207 thoughts on “Sourdough Starter in our Recipes

  1. Hi! I’ve been making the bread using the lazy sourdough shortcut, and it’s good, but not quite sour enough for my taste. Is there any way I can get it to sour up a bit?

    • You could try a sourdough approach, click on our FAQs tab and scroll to “Sourdough starter: can I use it with this method?” But, we’ve never published a sour starter recipe (though they’re all over the web).

  2. I’ve been using the lazy sourdough method with the master recipe – is there a max length of time I can keep doing this or is it indefinite? Thank you, Lori

    • If it’s without eggs or dairy, I go indefinitely. But– see our FAQs tab above and click on “Gray color on my dough: Is there something wrong?”

  3. Hi Jeff and Zoe,

    Yesterday I won a First Prize Blue Ribbon at the California State Fair for my bread using Goldrush Sourdough Starter granules in my unique recipe. I have further simplified the sourdough preparation process, combining past methods and procedures while adding my own shortcut and taste touches. It works beautifully and conveniently for today’s busy bakers, and it is absolutely delicious sourdough bread! The Judges at the State Fair (all baking professionals) were quite surprised when I told them (AFTER they awarded the prizes) that this was from a no knead sourdough yeast bread recipe! I started serious bread baking two years ago by reading your books from the library and watching YouTube videos. My very own copy of the latest edition of Artisan Bread in 5 Minutes a Day arrived days before my bread entry was due at the California State Fair, and I was still referring to my notes and your book the night before the Baking Contest.

    Vicki Taylor

  4. Please let me know if you can read the Recipes for Shortcut Goldrush Sourdough on my Facebook page (under “Vicki Gardiner Taylor”). I “Followed” the Artisan Facebook page, so that should help. If not, we’ll find another way.
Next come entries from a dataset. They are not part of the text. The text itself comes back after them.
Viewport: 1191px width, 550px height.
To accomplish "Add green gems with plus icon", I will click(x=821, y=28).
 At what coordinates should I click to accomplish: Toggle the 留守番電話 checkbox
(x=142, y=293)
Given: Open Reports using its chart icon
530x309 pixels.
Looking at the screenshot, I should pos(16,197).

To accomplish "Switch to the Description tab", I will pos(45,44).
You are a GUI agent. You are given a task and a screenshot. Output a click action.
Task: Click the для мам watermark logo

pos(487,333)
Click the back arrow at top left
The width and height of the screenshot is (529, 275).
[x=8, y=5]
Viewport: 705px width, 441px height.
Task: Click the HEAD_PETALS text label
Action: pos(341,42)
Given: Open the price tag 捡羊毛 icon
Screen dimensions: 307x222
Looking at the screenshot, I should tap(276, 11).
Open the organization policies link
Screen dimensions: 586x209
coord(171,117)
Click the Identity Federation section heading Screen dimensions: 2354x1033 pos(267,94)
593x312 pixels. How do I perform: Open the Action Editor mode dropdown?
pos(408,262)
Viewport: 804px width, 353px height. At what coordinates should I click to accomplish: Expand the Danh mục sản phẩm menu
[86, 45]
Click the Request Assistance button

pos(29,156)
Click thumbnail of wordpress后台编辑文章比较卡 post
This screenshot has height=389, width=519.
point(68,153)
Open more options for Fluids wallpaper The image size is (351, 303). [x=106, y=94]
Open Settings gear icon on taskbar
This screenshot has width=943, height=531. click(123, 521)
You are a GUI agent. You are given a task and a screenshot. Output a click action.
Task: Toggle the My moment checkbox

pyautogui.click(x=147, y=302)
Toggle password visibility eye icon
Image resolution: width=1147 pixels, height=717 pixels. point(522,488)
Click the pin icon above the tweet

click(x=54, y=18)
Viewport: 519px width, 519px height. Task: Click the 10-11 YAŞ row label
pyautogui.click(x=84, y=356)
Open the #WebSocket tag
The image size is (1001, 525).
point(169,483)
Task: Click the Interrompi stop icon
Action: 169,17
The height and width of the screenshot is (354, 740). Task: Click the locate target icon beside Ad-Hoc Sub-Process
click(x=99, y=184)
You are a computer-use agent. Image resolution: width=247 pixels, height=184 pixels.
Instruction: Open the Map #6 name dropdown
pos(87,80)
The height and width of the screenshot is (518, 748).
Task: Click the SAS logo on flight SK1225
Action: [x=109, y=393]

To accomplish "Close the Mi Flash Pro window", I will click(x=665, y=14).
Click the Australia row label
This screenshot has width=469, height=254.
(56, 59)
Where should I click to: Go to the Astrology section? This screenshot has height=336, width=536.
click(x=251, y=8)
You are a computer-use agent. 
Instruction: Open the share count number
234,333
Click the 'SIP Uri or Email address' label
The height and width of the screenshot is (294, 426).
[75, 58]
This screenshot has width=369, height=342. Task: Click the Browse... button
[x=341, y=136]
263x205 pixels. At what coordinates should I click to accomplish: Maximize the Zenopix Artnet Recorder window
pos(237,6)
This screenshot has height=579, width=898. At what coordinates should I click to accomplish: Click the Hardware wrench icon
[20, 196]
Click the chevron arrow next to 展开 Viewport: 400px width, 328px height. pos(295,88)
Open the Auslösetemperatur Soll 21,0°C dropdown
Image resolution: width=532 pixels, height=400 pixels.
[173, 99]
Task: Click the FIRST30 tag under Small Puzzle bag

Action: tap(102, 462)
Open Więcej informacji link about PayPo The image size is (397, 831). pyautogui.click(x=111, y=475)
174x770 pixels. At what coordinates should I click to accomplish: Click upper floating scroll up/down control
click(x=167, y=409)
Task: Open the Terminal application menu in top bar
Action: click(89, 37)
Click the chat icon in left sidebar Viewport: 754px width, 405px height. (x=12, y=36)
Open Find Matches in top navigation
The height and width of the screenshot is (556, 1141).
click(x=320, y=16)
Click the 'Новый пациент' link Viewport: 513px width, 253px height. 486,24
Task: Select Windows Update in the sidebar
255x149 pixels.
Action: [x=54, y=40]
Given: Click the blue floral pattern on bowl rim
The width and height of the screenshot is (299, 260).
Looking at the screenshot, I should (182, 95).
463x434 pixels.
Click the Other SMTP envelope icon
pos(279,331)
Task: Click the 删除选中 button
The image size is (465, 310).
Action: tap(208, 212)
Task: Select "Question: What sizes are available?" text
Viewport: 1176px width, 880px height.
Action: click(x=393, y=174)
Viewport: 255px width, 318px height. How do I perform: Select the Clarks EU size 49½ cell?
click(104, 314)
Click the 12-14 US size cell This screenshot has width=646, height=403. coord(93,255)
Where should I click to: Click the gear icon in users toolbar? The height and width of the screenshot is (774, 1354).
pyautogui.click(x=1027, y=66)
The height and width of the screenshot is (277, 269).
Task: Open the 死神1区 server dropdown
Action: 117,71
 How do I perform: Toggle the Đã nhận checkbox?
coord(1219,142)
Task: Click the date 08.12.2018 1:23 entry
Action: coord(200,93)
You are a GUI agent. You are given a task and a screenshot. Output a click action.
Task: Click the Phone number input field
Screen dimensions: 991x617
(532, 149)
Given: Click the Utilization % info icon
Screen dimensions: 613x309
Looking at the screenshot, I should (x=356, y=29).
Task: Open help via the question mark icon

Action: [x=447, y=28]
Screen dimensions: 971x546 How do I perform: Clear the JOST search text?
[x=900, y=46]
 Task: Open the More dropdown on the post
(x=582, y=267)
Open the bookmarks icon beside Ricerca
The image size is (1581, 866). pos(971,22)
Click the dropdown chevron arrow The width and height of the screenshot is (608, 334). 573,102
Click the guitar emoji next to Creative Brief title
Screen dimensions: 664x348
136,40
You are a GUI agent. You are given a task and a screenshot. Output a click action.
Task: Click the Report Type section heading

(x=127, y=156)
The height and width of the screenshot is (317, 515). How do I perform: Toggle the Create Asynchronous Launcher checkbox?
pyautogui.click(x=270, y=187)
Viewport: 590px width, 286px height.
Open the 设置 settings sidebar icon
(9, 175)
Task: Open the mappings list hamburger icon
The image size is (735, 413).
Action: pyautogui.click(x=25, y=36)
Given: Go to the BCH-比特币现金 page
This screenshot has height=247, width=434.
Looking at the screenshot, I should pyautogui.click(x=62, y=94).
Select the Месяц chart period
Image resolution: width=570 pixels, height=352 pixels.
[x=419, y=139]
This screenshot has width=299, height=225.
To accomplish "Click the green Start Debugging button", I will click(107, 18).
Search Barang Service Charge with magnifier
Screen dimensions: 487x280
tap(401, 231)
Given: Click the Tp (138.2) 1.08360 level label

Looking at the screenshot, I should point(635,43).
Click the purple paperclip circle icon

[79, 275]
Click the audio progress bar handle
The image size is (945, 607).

  5. Jeff, I’m so glad you checked it out. It’s also nice because this is a much cleaner and more controlled to making home-made sourdough. By not relying on wild yeast, you’re not introducing unknown things and pollution floating around in the air into a starter. And by not handling a starter repeatedly over long periods of time, you don’t risk introducing undesirable elements into your bread. Last but not least, if the dough from Recipe #2 should ever happen to develop an “off” taste, you can start clean with Recipe #1 again, which is pretty easy to do! – Vicki

  6. Looking for an Artisan/5 minutes a day sourdough bread recipe (that uses actual sourdough starter). Is it in one of your cookbooks?